L’économiste face aux crises du XXe siècle
Keynes développe sa pensée en réaction directe aux bouleversements économiques de son époque. La Grande Dépression des années 1930, avec son cortège de chômage massif et de faillites en chaîne, démontre selon lui l’incapacité des mécanismes de marché à se corriger spontanément. Ses observations sur les États-Unis et l’Europe l’amènent à conclure que l’équilibre automatique entre offre et demande, postulé par les classiques, relève d’une abstraction théorique éloignée des réalités sociales. Cette critique radicale des politiques d’austérité menées dans les années 1920-1930 forge les fondements de sa théorie, où le chômage n’est plus considéré comme un simple déséquilibre temporaire mais comme une pathologie structurelle du système capitaliste.

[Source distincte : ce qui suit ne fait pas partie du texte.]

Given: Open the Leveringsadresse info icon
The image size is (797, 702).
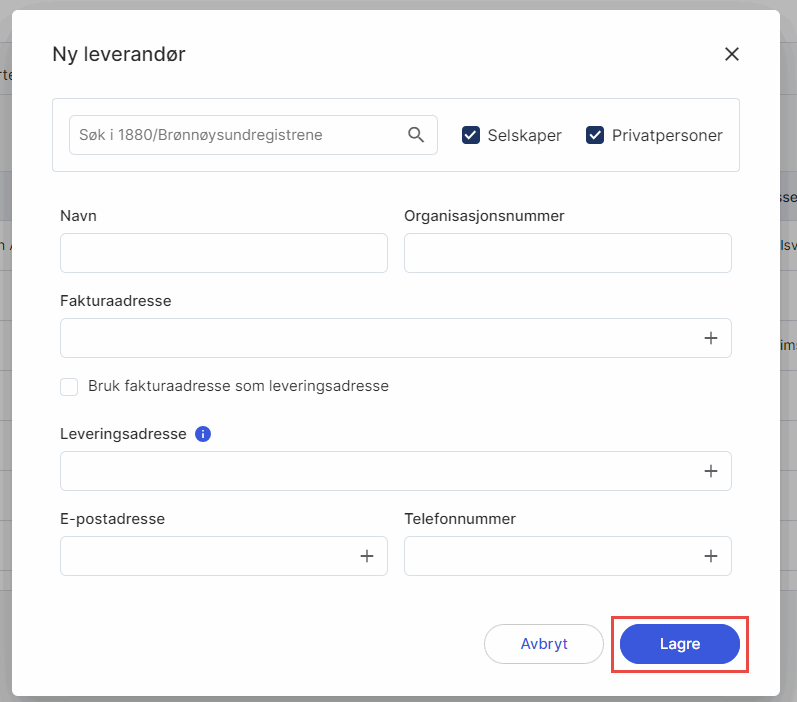Looking at the screenshot, I should 203,434.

Le principe de la demande effective
Au cœur de la théorie keynésienne se trouve la notion de demande effective, qui rompt avec la loi de Say selon laquelle l’offre crée sa propre demande. Keynes démontre que la consommation et l’investissement dépendent de facteurs psychologiques et collectifs, notamment la confiance des acteurs économiques. Lorsque celle-ci s’effondre, comme lors de la crise de 1929, les entreprises réduisent leurs investissements et les ménages augmentent leur épargne par précaution. Ce phénomène, qu’il nomme "paradoxe de l’épargne", aggrave la récession en réduisant la demande globale. Pour Keynes, l’État doit donc compenser cette baisse par une augmentation des dépenses publiques, même si cela implique un déficit budgétaire temporaire, afin de relancer l’activité économique et de rétablir la confiance.

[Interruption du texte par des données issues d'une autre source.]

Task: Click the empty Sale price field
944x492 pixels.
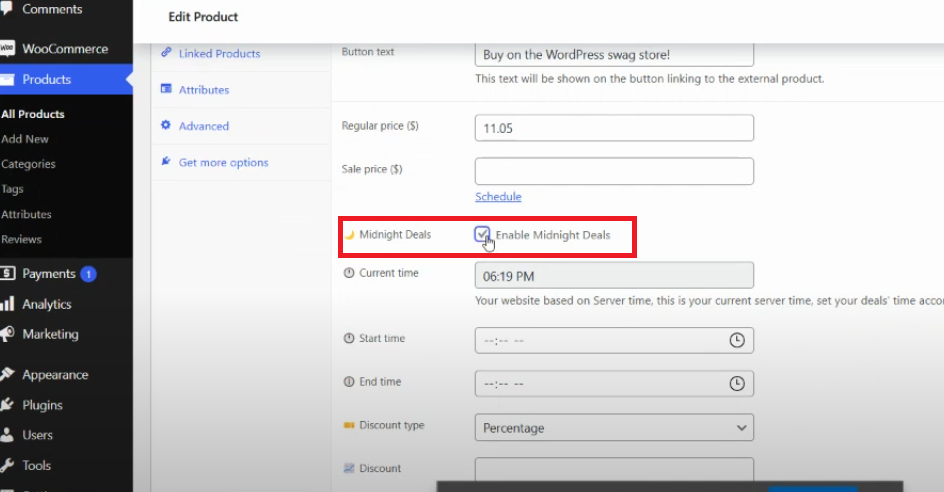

L’État providence et le rôle des politiques contracycliques
L’influence de Keynes s’étend bien au-delà de la sphère académique : ses idées inspirent les politiques économiques mises en place après la Seconde Guerre mondiale. Le consensus keynésien qui émerge alors repose sur l’idée que l’État doit agir comme un régulateur actif, en augmentant les dépenses publiques en période de récession et en les réduisant lors des phases d’expansion. Cette approche contracyclique vise à lisser les fluctuations économiques et à maintenir un niveau d’emploi élevé. Les systèmes de protection sociale, les grands travaux d’infrastructure et les politiques de redistribution deviennent des outils privilégiés pour atteindre cet objectif. Cette vision, incarnée par le modèle économique des Trente Glorieuses, marque une rupture avec le libéralisme économique traditionnel.

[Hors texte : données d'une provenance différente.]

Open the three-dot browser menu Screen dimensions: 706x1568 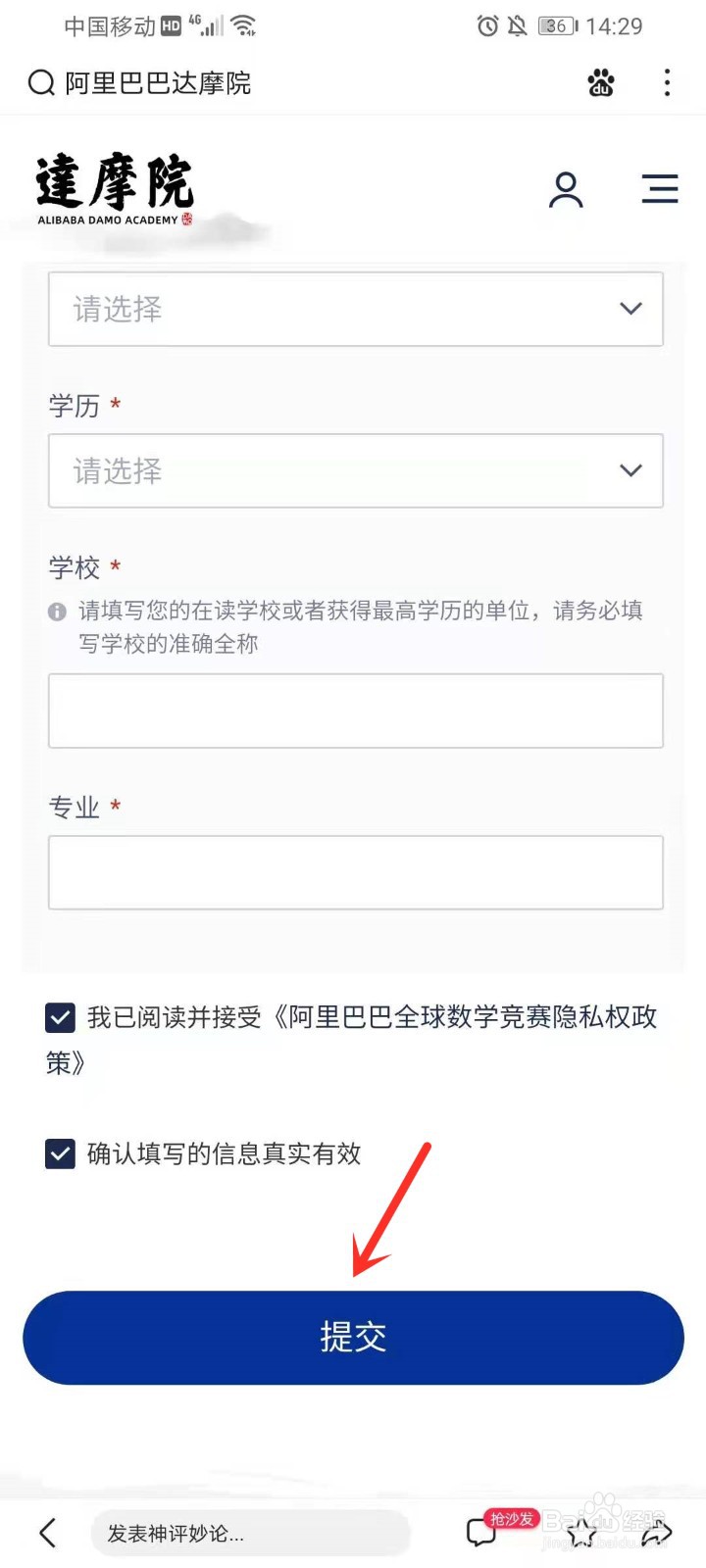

Héritage et controverses d’un héritage durable
Si le keynésianisme domine la pensée économique pendant plusieurs décennies, il n’échappe pas aux critiques. Dès les années 1970, l’apparition simultanée de l’inflation et du chômage, phénomène qualifié de "stagflation", remet en cause l’efficacité des politiques keynésiennes. Les monétaristes, menés par Milton Friedman, accusent ces politiques d’alimenter l’inflation par une création monétaire excessive. Pourtant, malgré ces remises en question, l’apport de Keynes reste incontestable. Ses travaux ont posé les bases de l’économie macroéconomique moderne, influençant des générations d’économistes et inspirant des mesures de relance comme le plan de sauvetage de 2008 ou les politiques de relance post-Covid. Son influence persiste dans les débats contemporains sur le rôle de l’État et la régulation des marchés.